__ASSIGNMENT__: In your output, repeat each entry exactly and include no pictures.
########################################
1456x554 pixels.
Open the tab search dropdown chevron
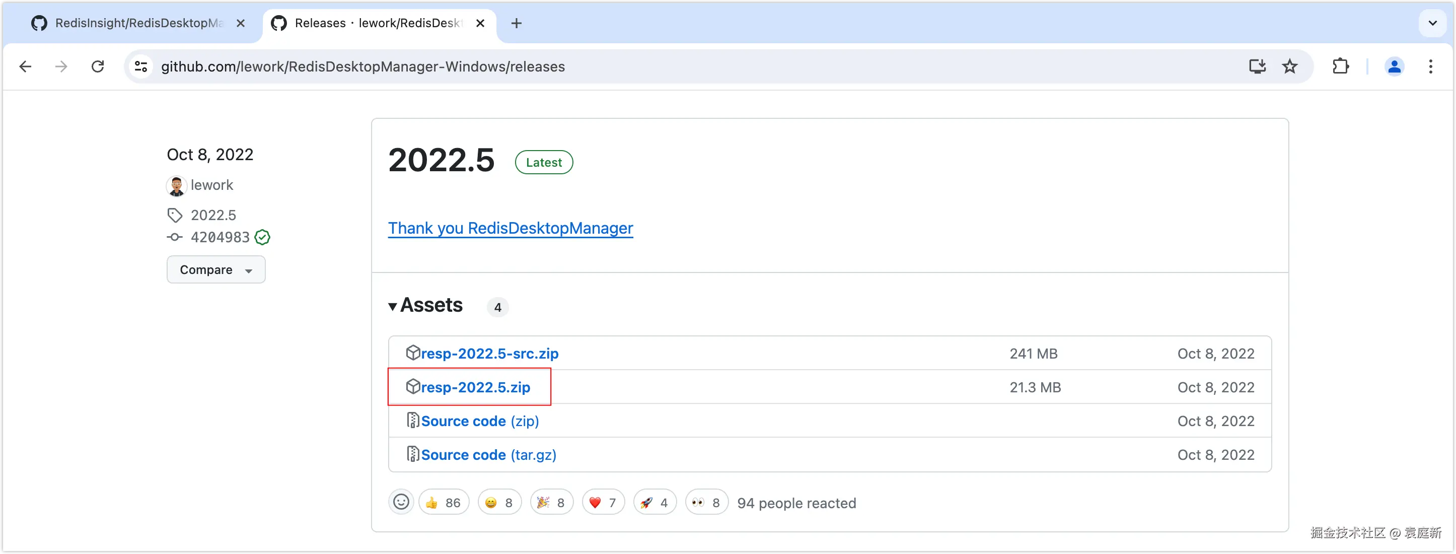click(1432, 23)
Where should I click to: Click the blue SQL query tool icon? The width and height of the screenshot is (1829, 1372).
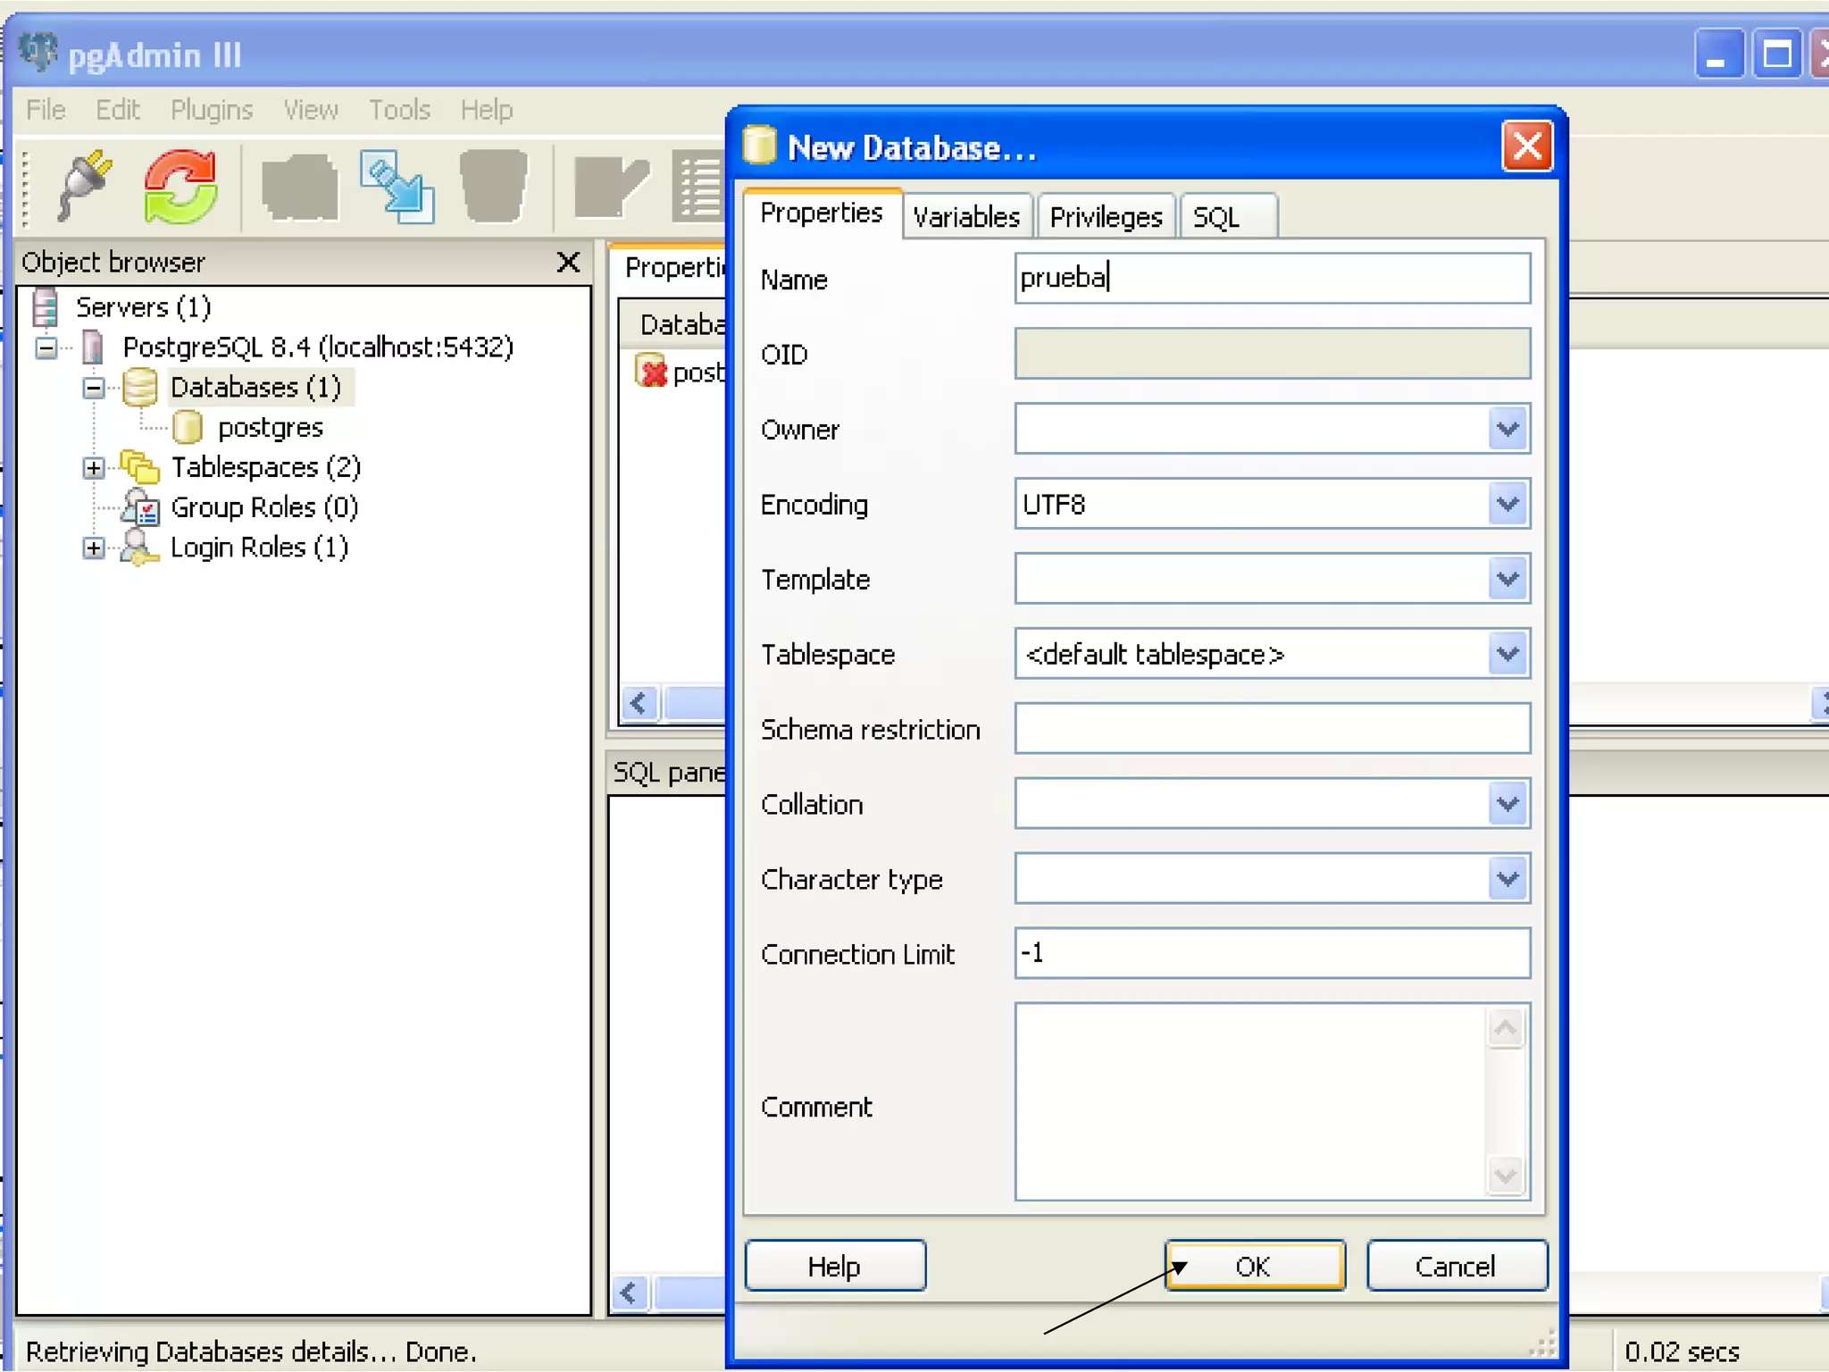tap(397, 186)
########################################
__ANSWER AREA__:
1456x554 pixels.
Open the tab search dropdown chevron
click(1432, 23)
Where should I click to: Click the blue SQL query tool icon? The width and height of the screenshot is (1829, 1372).
tap(397, 186)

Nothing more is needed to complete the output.